— Dataset entries —
—————

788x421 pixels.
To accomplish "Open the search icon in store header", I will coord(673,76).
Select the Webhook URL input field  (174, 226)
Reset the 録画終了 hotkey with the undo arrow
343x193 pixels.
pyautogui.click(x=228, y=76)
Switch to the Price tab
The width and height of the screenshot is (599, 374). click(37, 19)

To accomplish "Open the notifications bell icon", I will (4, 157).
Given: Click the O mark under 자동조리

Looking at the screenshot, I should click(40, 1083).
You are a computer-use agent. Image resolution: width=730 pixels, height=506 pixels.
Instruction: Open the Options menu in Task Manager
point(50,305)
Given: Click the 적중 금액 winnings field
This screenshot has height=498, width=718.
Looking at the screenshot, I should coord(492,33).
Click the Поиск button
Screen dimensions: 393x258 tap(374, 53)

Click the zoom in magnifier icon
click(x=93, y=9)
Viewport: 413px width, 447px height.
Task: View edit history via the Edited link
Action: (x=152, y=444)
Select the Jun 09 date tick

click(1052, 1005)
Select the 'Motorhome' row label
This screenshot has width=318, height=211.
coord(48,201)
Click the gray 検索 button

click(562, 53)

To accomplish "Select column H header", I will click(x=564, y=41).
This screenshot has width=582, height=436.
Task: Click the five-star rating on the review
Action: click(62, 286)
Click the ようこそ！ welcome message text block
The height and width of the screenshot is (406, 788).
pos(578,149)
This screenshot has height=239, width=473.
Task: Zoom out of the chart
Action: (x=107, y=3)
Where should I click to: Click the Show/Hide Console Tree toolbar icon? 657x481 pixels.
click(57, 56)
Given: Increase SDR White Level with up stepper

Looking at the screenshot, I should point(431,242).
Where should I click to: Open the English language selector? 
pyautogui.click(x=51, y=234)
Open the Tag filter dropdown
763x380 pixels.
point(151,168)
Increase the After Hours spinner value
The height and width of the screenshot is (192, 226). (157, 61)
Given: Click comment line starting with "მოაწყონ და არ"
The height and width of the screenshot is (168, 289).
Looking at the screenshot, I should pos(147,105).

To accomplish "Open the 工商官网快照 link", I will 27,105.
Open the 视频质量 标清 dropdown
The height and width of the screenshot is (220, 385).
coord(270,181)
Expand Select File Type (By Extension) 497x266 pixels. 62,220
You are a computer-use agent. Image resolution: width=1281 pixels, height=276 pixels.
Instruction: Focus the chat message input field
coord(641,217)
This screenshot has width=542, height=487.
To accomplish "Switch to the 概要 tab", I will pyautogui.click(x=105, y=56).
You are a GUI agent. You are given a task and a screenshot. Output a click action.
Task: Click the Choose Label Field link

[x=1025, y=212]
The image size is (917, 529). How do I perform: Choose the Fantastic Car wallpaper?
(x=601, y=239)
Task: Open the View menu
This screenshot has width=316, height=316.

—————

— Work request —
Keep only the lines from the one containing "Click the ようこそ！ welcome message text block" to the end of the entries, and repeat them exactly.

— Output of the exercise —
Click the ようこそ！ welcome message text block
The height and width of the screenshot is (406, 788).
pos(578,149)
This screenshot has height=239, width=473.
Task: Zoom out of the chart
Action: (x=107, y=3)
Where should I click to: Click the Show/Hide Console Tree toolbar icon? 657x481 pixels.
click(57, 56)
Given: Increase SDR White Level with up stepper

Looking at the screenshot, I should point(431,242).
Where should I click to: Open the English language selector? 
pyautogui.click(x=51, y=234)
Open the Tag filter dropdown
763x380 pixels.
point(151,168)
Increase the After Hours spinner value
The height and width of the screenshot is (192, 226). (157, 61)
Given: Click comment line starting with "მოაწყონ და არ"
The height and width of the screenshot is (168, 289).
Looking at the screenshot, I should pos(147,105).

To accomplish "Open the 工商官网快照 link", I will 27,105.
Open the 视频质量 标清 dropdown
The height and width of the screenshot is (220, 385).
coord(270,181)
Expand Select File Type (By Extension) 497x266 pixels. 62,220
You are a computer-use agent. Image resolution: width=1281 pixels, height=276 pixels.
Instruction: Focus the chat message input field
coord(641,217)
This screenshot has width=542, height=487.
To accomplish "Switch to the 概要 tab", I will pyautogui.click(x=105, y=56).
You are a GUI agent. You are given a task and a screenshot. Output a click action.
Task: Click the Choose Label Field link

[x=1025, y=212]
The image size is (917, 529). How do I perform: Choose the Fantastic Car wallpaper?
(x=601, y=239)
Task: Open the View menu
This screenshot has width=316, height=316.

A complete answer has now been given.